Both deficiencies can cause a type of anemia called megaloblastic anemia, where the bone marrow produces oversized, immature red blood cells that don’t function properly. B12 deficiency can also cause nerve damage, including tingling and numbness in the hands and feet, so catching it matters beyond just the anemia itself.

When results are borderline, a follow-up test measuring two compounds in your blood can distinguish between the two deficiencies. In B12 deficiency, both compounds (homocysteine and methylmalonic acid) are elevated. In folate deficiency, only homocysteine rises while methylmalonic acid stays normal. This distinction matters because the treatments are different.

Checking for Hidden Blood Loss

Iron deficiency anemia in adults, especially men and postmenopausal women, raises a critical question: where is the iron going? One common answer is slow, invisible bleeding in the digestive tract. A fecal occult blood test checks for microscopic amounts of blood in your stool that you wouldn’t see on your own.

A positive result is a strong predictor of gastrointestinal bleeding. In one multicenter study, patients with unexplained iron deficiency anemia who tested positive on a fecal occult blood test were more than five times as likely to have ongoing GI bleeding compared to those who tested negative. Sixty percent of those with positive results had lesions in the lower part of the small intestine. This test is simple (you collect a small stool sample at home) but can prompt important follow-up, including endoscopy to find and treat the source of bleeding.

Reticulocyte Count

If the cause of your anemia isn’t obvious from the basic tests above, your doctor may check your reticulocyte count. Reticulocytes are brand-new red blood cells freshly released from your bone marrow. Their numbers reveal whether your bone marrow is responding appropriately to the anemia or is part of the problem.

A high reticulocyte count (reflected by a reticulocyte production index above 2) means your bone marrow is working overtime to replace lost red blood cells. This pattern fits with anemia caused by bleeding or by red blood cells being destroyed too quickly. A low reticulocyte count (index below 2) means the bone marrow isn’t keeping up, pointing toward conditions where production itself is impaired, such as aplastic anemia or bone marrow disorders.

Screening for Children

The American Academy of Pediatrics recommends that all children be screened for anemia at around 12 months of age with a hemoglobin test. This is the age when iron stores from birth are typically depleted, and dietary iron intake becomes critical. A hemoglobin below 11 g/dL at this age requires further evaluation to determine whether iron deficiency is the cause. Premature infants and babies who were exclusively breastfed without iron supplementation are at higher risk and may need earlier or more frequent testing.

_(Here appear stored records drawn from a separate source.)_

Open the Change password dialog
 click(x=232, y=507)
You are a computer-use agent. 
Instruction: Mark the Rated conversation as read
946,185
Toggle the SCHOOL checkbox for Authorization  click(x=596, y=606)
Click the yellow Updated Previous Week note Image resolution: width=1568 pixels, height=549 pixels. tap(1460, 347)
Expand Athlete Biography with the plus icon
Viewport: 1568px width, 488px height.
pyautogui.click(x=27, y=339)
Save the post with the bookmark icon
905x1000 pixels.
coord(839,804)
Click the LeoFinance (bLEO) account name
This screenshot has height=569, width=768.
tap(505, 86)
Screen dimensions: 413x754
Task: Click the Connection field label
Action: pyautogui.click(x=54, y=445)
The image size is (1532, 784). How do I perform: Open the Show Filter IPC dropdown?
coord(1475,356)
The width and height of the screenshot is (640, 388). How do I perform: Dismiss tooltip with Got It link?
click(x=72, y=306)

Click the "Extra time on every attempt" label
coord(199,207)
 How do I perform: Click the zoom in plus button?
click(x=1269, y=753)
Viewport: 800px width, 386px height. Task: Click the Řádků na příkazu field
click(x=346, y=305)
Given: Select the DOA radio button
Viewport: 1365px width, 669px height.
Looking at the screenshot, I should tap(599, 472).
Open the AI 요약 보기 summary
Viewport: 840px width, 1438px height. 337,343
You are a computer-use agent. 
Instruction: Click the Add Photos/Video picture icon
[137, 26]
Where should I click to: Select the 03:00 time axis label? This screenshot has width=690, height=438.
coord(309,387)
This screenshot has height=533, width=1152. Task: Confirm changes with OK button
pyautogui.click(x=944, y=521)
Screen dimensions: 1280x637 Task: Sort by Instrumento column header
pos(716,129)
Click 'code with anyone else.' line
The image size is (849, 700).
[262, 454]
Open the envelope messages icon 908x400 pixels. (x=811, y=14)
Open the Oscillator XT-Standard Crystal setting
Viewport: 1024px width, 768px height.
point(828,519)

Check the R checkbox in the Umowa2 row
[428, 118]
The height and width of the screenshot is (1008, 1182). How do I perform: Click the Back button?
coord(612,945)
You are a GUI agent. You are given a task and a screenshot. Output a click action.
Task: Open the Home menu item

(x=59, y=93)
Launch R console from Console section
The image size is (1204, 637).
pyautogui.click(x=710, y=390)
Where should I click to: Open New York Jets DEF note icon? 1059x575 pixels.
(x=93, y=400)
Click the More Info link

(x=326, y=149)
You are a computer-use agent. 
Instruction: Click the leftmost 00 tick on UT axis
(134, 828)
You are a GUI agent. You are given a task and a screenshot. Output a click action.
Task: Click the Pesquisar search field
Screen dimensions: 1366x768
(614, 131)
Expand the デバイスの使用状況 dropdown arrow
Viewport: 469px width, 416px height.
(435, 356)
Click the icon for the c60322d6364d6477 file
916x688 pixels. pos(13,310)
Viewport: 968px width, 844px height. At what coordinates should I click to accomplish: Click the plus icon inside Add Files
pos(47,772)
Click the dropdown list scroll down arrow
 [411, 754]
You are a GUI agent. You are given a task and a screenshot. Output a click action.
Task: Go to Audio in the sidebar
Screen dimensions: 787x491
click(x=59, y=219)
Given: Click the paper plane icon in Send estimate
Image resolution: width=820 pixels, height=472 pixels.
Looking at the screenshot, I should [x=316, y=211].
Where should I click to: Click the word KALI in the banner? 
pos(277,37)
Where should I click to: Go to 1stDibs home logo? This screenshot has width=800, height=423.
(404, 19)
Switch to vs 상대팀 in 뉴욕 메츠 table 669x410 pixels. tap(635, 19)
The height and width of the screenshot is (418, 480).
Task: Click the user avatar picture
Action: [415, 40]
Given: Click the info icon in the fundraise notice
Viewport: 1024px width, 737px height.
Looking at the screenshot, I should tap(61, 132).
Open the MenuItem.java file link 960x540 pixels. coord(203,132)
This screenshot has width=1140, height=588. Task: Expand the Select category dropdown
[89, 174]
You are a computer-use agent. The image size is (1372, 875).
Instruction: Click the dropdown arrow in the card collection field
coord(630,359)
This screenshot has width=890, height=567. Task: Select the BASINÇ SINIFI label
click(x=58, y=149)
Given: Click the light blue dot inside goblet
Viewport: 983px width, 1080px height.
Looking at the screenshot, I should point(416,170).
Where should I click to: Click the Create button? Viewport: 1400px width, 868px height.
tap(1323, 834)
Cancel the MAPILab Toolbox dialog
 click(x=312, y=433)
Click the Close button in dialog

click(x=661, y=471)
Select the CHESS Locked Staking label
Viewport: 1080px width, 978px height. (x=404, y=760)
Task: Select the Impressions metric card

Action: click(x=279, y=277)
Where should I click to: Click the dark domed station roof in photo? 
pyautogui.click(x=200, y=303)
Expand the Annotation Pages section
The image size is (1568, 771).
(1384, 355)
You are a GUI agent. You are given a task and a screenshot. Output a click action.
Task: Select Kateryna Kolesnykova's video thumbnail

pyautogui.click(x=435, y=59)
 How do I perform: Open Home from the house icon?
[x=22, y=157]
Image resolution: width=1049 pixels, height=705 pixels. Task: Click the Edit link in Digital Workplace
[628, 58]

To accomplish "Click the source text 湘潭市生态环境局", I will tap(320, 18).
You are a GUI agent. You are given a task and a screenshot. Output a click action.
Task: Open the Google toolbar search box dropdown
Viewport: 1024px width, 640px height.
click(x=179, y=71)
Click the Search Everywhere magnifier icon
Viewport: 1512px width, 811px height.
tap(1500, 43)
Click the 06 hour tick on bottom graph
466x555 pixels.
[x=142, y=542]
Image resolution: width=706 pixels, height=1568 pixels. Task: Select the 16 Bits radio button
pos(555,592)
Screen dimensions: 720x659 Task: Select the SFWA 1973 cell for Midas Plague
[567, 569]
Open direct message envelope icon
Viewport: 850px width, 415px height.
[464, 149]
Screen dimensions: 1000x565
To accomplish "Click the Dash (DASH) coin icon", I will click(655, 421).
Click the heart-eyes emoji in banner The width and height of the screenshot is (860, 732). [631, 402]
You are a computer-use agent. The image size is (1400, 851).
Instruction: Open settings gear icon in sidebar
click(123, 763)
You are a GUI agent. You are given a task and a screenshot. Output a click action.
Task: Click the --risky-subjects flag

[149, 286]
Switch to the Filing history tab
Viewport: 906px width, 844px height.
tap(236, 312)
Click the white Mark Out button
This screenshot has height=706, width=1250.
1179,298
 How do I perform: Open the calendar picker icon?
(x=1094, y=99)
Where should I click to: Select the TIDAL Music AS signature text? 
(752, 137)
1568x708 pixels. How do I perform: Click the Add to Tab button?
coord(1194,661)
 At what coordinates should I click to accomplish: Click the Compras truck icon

Why Home Test Kits Fall Short

At-home hemoglobin testing devices, which use a finger prick to estimate your hemoglobin level, are widely available online. Their convenience is appealing, but their accuracy is a real problem. Multiple studies comparing finger-prick devices against standard lab blood draws have consistently found significant variability. Capillary blood from a finger prick tends to read about 0.5 g/dL higher than venous blood, which could make you appear less anemic than you are.

The repeatability of these devices is also poor. One analysis of a popular home device found that 31% of results differed from laboratory values by more than 10%. Even with averaging multiple readings, nearly 18% still fell outside that range. Sensitivity for detecting anemia from capillary samples has been measured below 80% in some studies, meaning roughly one in five people with actual anemia would get a falsely reassuring normal result. A standard venous blood draw at a lab remains the only reliable way to check for anemia.